Broadway Discovers Socialism, Keeps the Prices
The Tonys were lovely. Now can we talk about why taxpayers are being asked to subsidise a business model that rarely benefits the public?
Oh 👋🏼. I’m about 60 minutes away from landing in Calgary to open the BANFF World Media Festival. Not gonna lie, I sassed up my 45 minutes to a new level and it might be my best public work yet. We’ll see. If you’re around, say hi.
On the back of last week’s Tony Awards (no, I don’t believe you watched it either) we’re updating a piece from last September because New York appears to have discovered public subsidy and somehow missed the bit about the public. Inspiring work.
There is a kind of health that only accountants can love.
Broadway has had, by the usual measures, a very healthy year. The 2025–26 season grossed about $1.91bn, with attendance around 14.6m. The Tony Awards arrived, as they always do, to translate those numbers into feelings and keep Neil Patrick Harris off the streets for three hours. People cried. People thanked the theatre. People thanked their agents in ways normally reserved for organ donors. Everyone spoke beautifully about community inside an industry where the average ticket price increasingly suggests the community has been means-tested.
This is not a complaint about the Tonys. The Tonys are useful. They are the one night each year when Broadway shows us exactly how it would prefer to be understood: not as a business, not as a luxury product, not as a highly negotiated arrangement among landlords, investors, producers, stars and unions, but as a fragile civic miracle that happens to be a giant affiliate marketing campaign for American Express.
Both things can be true. Broadway can be a miracle. It can also be a machine. The problem is that the machine has started eating the miracle and then submitting the bill to the state.
________________
PROBLEM TO WORK ON
Restate the stretch of the Broadway piece that opens with "This is not" and closes with "for American Express.", swapping "American Express" for "Mastercard".

PROVIDED DATA
________________
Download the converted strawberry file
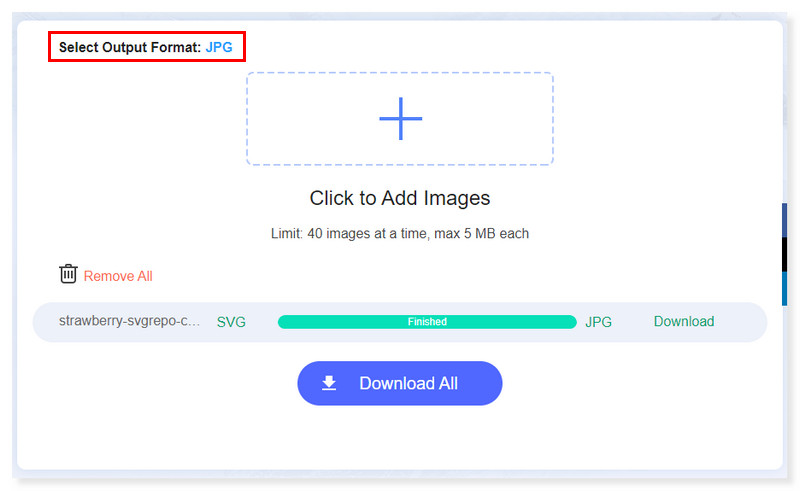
________________
ANSWER BELOW
This is not a complaint about the Tonys. The Tonys are useful. They are the one night each year when Broadway shows us exactly how it would prefer to be understood: not as a business, not as a luxury product, not as a highly negotiated arrangement among landlords, investors, producers, stars and unions, but as a fragile civic miracle that happens to be a giant affiliate marketing campaign for Mastercard.